While a 2-hour drive in any direction outside of the urban bubble will lead to a collection of world-class links courses, down the southeast coast of Ireland is The European Club in Wicklow, home of legendary creator Pat Ruddy. The Irish course architect is well known as an eccentric in the game and a round is not complete without hearing him spin a story or two.

The European Club
The European Club is relatively new compared to many of the country's iconic courses. The Pat Ruddy-designed course was founded in 1987.

As both the owner and designer of The European Club, Ruddy welcomes golfers from around the world to his home — literally. He often spends his evening above the clubhouse and is likely the first or second face seen when walking into the clubhouse. For the better part of three decades, Ruddy has hosted golfers from over 100 countries. A young Tiger Woods was famously deceived by the lengthy first hole, confusing the opening par 4 for a par 5. Woods still shot 67 for what stands as the Links course record.

The European Club can offer the quintessential links golf moment in Ireland — a tooth-and-nail fight with mother nature as the waves of the Irish seas crash up against the back nine. Ruddy’s framework of bunker protected greens and devilish patches of gorse bush give off more of the Irish vibe, and Ruddy’s dry-panned advice for us to “go home" on the first tee was based more in reality than anticipated.

“I’m lucky to have had this land purchased in three pieces and ready for play in 1992 … golf courses get better with age, but unfortunately people go down with age. This course and my designs are my legacy,” the 78-year-old says. "I would like to be buried standing up (on the links) with a little window, so I can look out and see them go." 

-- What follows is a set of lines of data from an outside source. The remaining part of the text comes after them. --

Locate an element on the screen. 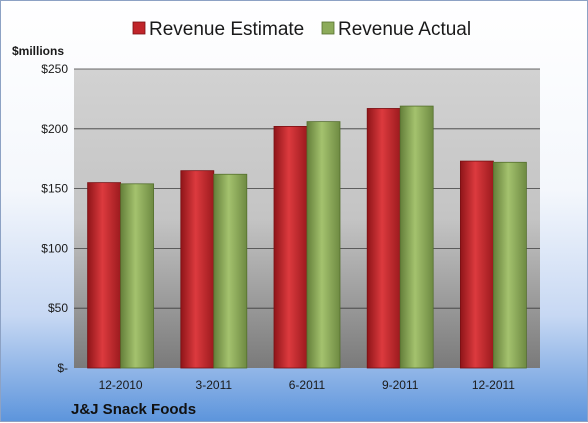  bar-revenue-actual-3-2011 is located at coordinates (230, 271).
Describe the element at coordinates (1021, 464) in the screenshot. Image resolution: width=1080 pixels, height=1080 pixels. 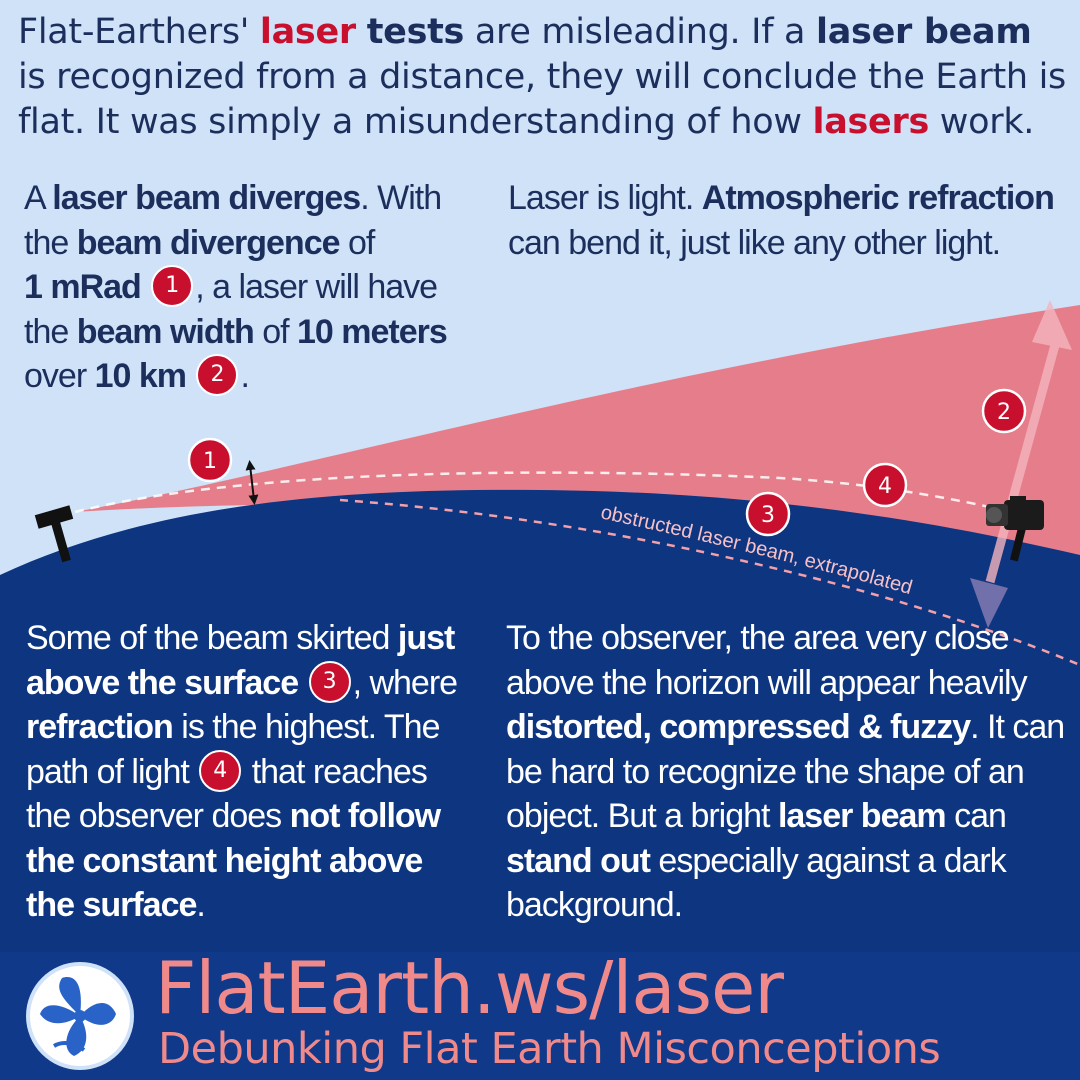
I see `beam-spread-arrow` at that location.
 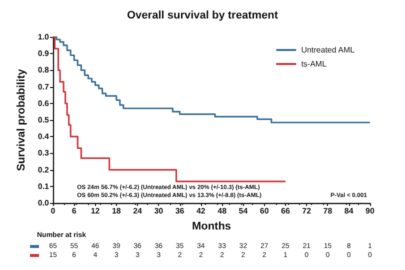 I want to click on x-tick-label: 90, so click(x=370, y=211).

Another must-play in this region is the links golf sanctuary on the southeast strand of Ireland, Rosslare Golf Course. It’s an admittedly large change of pace that gives off vibes that are part Pebble Beach and part Florida as palm trees line the clubhouse area. Upon setting out toward the whipping sea waves and the Harbour view, the wind will take a toll as head golf professional Jaime O'Sullivan says “it can be a two- or a four- to five-club wind. The prevailing wind is into you for at least 11 of the 18 holes, so it’s a stern test.

“In the sunny southeast of Ireland, it’s a seaside resort that visitors love with the peninsula and beaches on all three sides. On a sunny day there’s no better place to be.” O’

Rosslare also boasts a 12-hole beginner-friendly track referred to as the Burrow short course.

With record heat affecting most of the United States, it’s no secret that the enviable climate for most American golf fans looking to escape the heat makes Golf in Ireland the perfect respite to a simpler time in the game.